Blimey!  The one I went to has a cafe bit, busy too, but I didn’t look at the prices. Another part now has curtains and chairs and stuff in it. Soft furnishings basically, as well as garden furniture and all plants n’shit. You could probably spend all day in there instead of a quick raid and back home for a pasty and a cuppa.

Anyway, I saw a tip about growing tomatoes which i need to remember. It’s when potting on or planting out the young plants, cut off the lower leave and put the plant in deeper than normal. This apparently means a second rootball will grow and lead to more crop. Given toms are about 51.5p each in the grocers, it’s got to be worth a go.  6 toms cost me £3.09, the plants cost £4.50 for 3.  Come on me babbies, grow.

 

Yeah you’ve slipped in to actual growing stuff and so I’m now out. I’m very much the labour, with head of house and gardens deciding what gets grown and when. I’ll just dig a hole until I’m told to stop digging.

I have noticed of late, that the back end of the house and conservatory is full trays of small plants n schizz. Apparently there is something as yet undetected eating everything and anything that is left in the greenhouse.

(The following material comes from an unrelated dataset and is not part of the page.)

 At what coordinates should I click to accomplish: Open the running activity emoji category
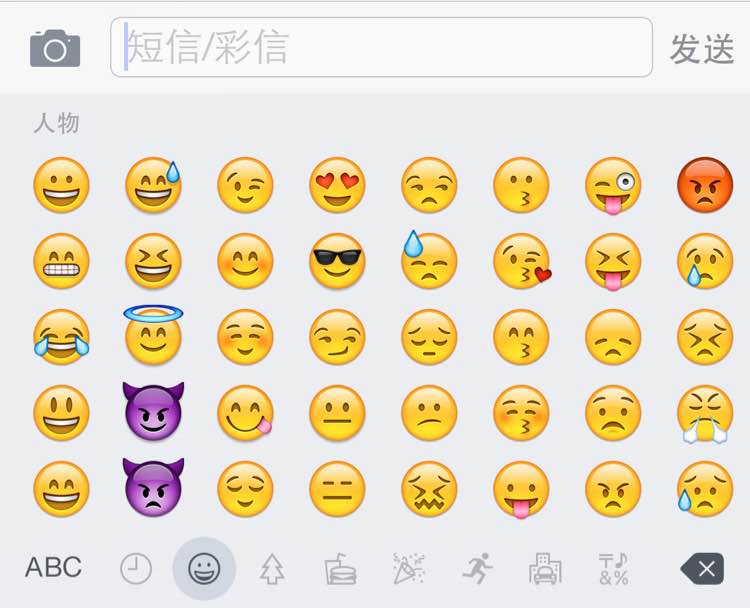pyautogui.click(x=477, y=568)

I was on pond cleaning duty this weekend. Trying to empty and tart up the original pond. This involved transferring some squatter frogs from old pond, to the new pond. A journey of 2 metres. But it turns out frogs like the pond they like. I’d fish them out, put them in the lovely well appointed new pond. Then from peripheral vision you’d see some movement across the lawn. Then one by one they’d all return to the almost empty **** sludgy pond I was trying to tidy up. Absolutely no understanding or appreciation of what I was trying to do.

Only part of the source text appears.